Una scultura in cui ci si può sedere. L'interno di Utopia è ancora più originale, se possibile, della sua forma esterna. Né moderno né rétro: senza tempo. Non ci sono schermi, a parte il display essenziale di fronte al guidatore. Tutti gli strumenti sono analogici e ognuno dei quadranti principali, di facile lettura, rivela parte del suo meccanismo. Il volante è stato reinventato: in lega di alluminio ricavato dal pieno, dalla corona circolare e le razze fino alla base dello sterzo. Anche i pedali sono ricavati da un unico blocco di metallo, mentre il meccanismo della leva del cambio è ancora a vista per mostrare tutta la sua ricercatezza. Il tutto con una maniacale attenzione all'ergonomia, all'efficienza e alla facilità di accesso.
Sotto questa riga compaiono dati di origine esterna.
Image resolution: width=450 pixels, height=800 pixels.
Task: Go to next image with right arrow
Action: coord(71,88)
La scelta della trasmissione è stata filosofica: non un cambio a doppia frizione, efficiente ma pesante, ma un robotizzato Xtrac a ingranaggi elicoidali molto rapido, compatto, leggero e montato trasversalmente per avere un centro di gravità ottimizzato. Successivamente sarà anche disponibile un cambio manuale tradizionale a sette rapporti in grado di gestire la straordinaria coppia del motore prodotto da Mercedes-AMG. Per ruote e freni, Pagani si è affidato ai partner di sempre: Pirelli e Brembo. L’impianto frenante Pagani by Brembo può contare su 4 dischi carboceramici ventilati da 410x38 mm con pinze monolitiche a 6 pistoni davanti e da 390x34 mm con pinze monolitiche a 4 pistoni dietro, mentre i Pirelli PZero Corsa 265/35 R21 e 325/30 R22 garantiscono la messa a terra delle straordinarie prestazioni della Utopia. Disponibili anche gli invernali Pirelli SottoZero per la guida a basse temperature appositamente studiati per l’ultima Pagani.
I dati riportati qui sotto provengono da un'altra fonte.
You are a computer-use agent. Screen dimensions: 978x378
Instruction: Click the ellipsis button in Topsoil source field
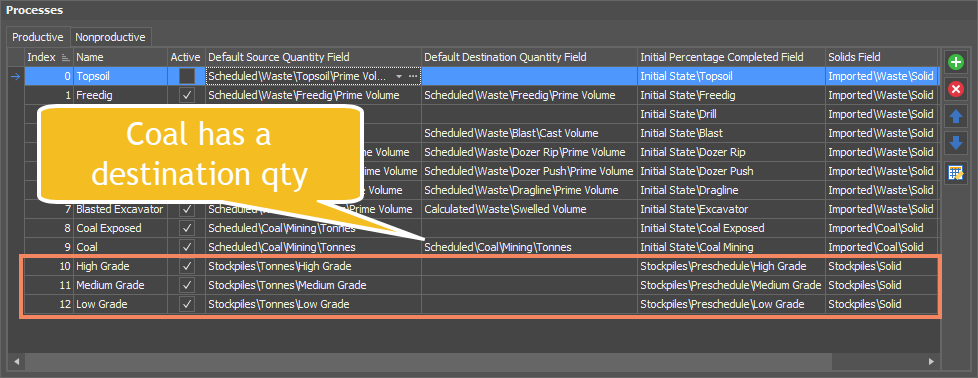coord(413,76)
Ispirata dal genio di Leonardo da Vinci – figura cruciale per Pagani – conciliando arte e tecnologia avendo sempre presente che il risultato delle forme è frutto della funzione che svolgeranno. La bellezza del risultato si trova nella sua soluzione tecnica efficace. Ogni vettura rappresenta la naturale e necessaria convergenza di più discipline, ognuna delle quali combina tecnologia ed estetica. È la padronanza di questo processo che Pagani ha portato a nuove frontiere di eccellenza.
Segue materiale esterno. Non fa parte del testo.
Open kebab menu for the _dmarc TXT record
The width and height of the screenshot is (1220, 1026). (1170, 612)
Questo approccio contraddistingue la produzione artigianale di Automobili Pagani sin dalle sue origini 25 anni or sono e non smette di affascinare il mondo come testimonia il tutto esaurito della prima serie di Utopia coupé, già assegnata ad una ristretta cerchia di 99 appassionati. Prime consegne nel secondo trimestre 2023 (cambio robotizzato) e a seguire quelle con cambio manuale.